Wednesday, February 3, 2010

I'm probably not meant to be a game designer (will update this post with your Ideas)

Full of enthusiasm I have reached a point in which my engine is good enough to make a simple game. Collisions work, rendering works, it's easily scalable, you can add new objects into the game without any hassle and everything is just peachy.
It also means that at this points I lose all the Ideas for a game since I don't want to make a clone nor an uninspired game. A miniLD competition would work out great since right at this moment I have just finished the engine to such a state that I don't have any "illegal" code and it's still easy to make a game in it.
Yesterday when I was talking on IRC complaining about this to people who were there (and couldn't escape my complaints if they wanted to talk to other people on that channel) I had a wonderful Idea (yes, the I is capital for purpose):
You play as a cricket.
What an extraordinary Idea it is! It only lacks something minor to complete it but the foundations are already there! One of the participants in the conversation (whose name I won't mention for his own safety and not because I forgot it) told me: "what if he played musics to get magical powers or change the terrain?". Now that's what I call inspiration!
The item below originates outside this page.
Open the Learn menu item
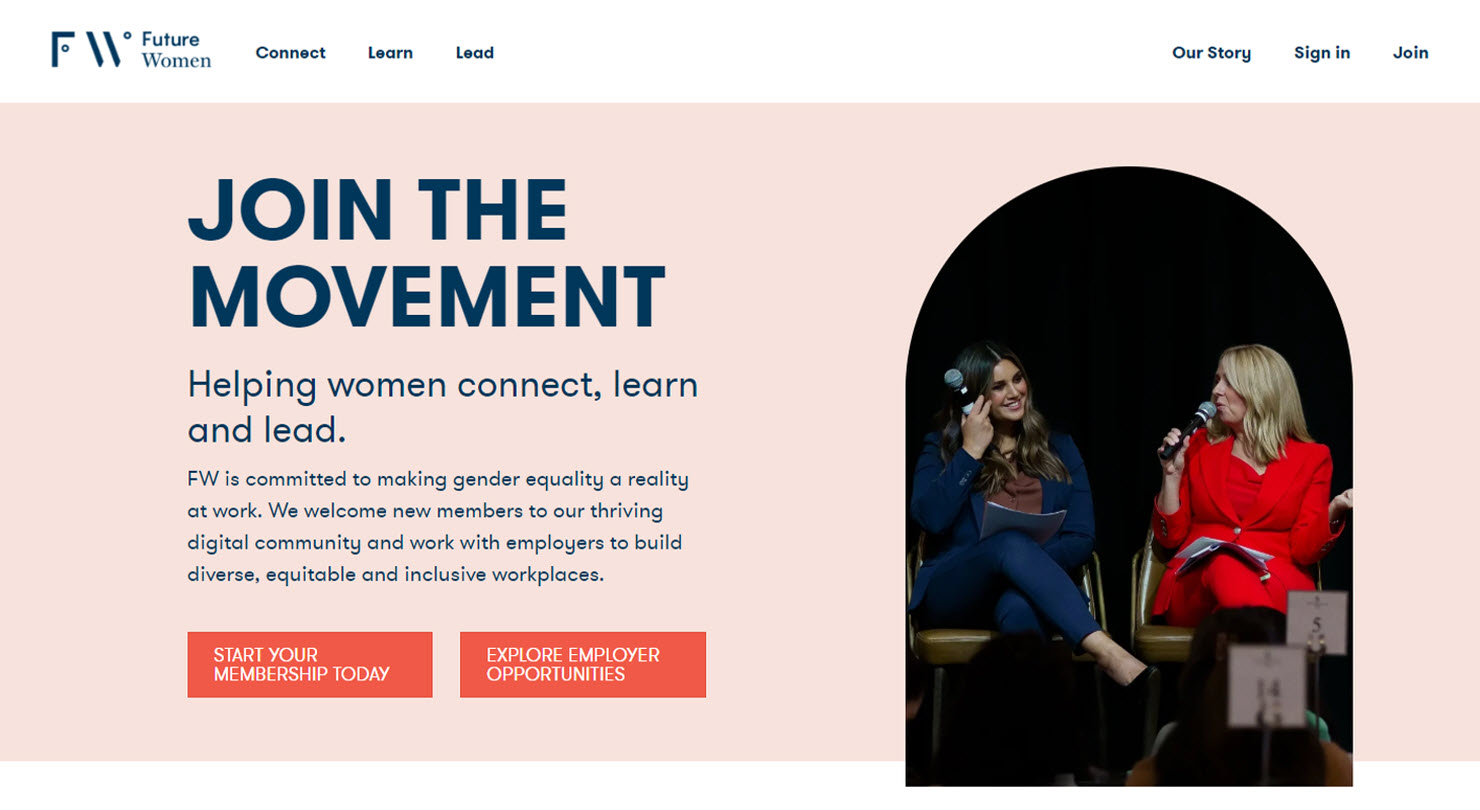The height and width of the screenshot is (810, 1480). [x=390, y=53]
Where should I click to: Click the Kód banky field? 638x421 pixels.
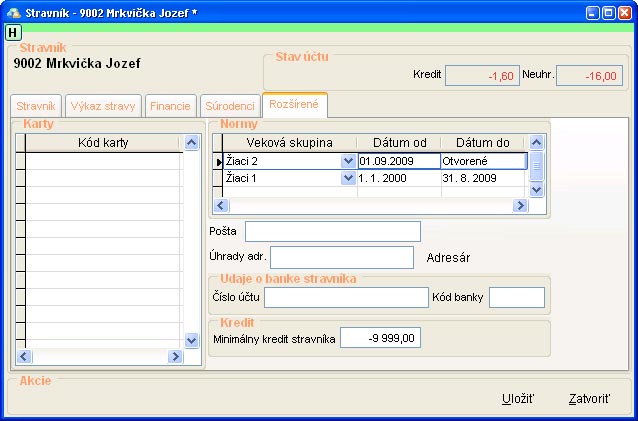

The game idea still lacks something though but so far we got this:

Main character:
  -The Cricket
What he does:
  -he can jump (oh yeah, this Idea was all mine, I'm that clever)
  -plays music to get magic powers (that guy's Idea)

yeah... just a few minuscule thing are missing but I guess I can make a game out of this. Still, small details can destroy huge buildings! So I'm asking help from You, the reader, to fill in those little things like the story, setting, enemies, and the rest of the gameplay that you would want to see in this marvelous masterpiece.

I'm gonna update this space with your awesome Ideas (yes, this I is also capitalized for purpose)

To those that would want to help me here's a concept drawing of the main characters. Those that don't want to help me please don't look at it.

The Cricket:
I know he may look innocent but he's a deadly killing death machine.(I'll probably make him look more deadly in future revisions)

The Ki-Dan-Shoo:
His wrath at humankind was so powerful it opened a third eye with his hate-chakra. Also he has a scar on his eye which hints that he is evil.

What we've got so far:
Game Name:
Main character:
  -The cricket - Loyal servant of the Ki-Dan-Shoo, also he needs a name.
Secondary Characters:
  -The Ki-Dan-Shoo - a sentient blade of grass with three eyes, the third one being his chakra-eye(PsySal's Idea)
What he does:
  -he can jump (oh yeah, this Idea was all mine, I'm that clever)
  -plays music to get magic powers (Thedaian's Idea (aka That guy))
Story:(contributors: PsySal, Demize, Anonymous)
  -His master, the Ki-Dan-Shoo, who seeks revenge on humankind has ordered our main character to kill all humans. His wrath goes all the way back to his early days when he kept the crickets as pets. He raised them from eggs taking care of them every day. As he lived on he had too many crickets, so he he gave many away hoping that they would find a better place, for his horror he discovered that those unfortunate souls were used as food for Human pets. His blood boiled inside him wanting vengance! Through incredible stunts, plot twists and awesome action the fate of the humankind will be decided In Space!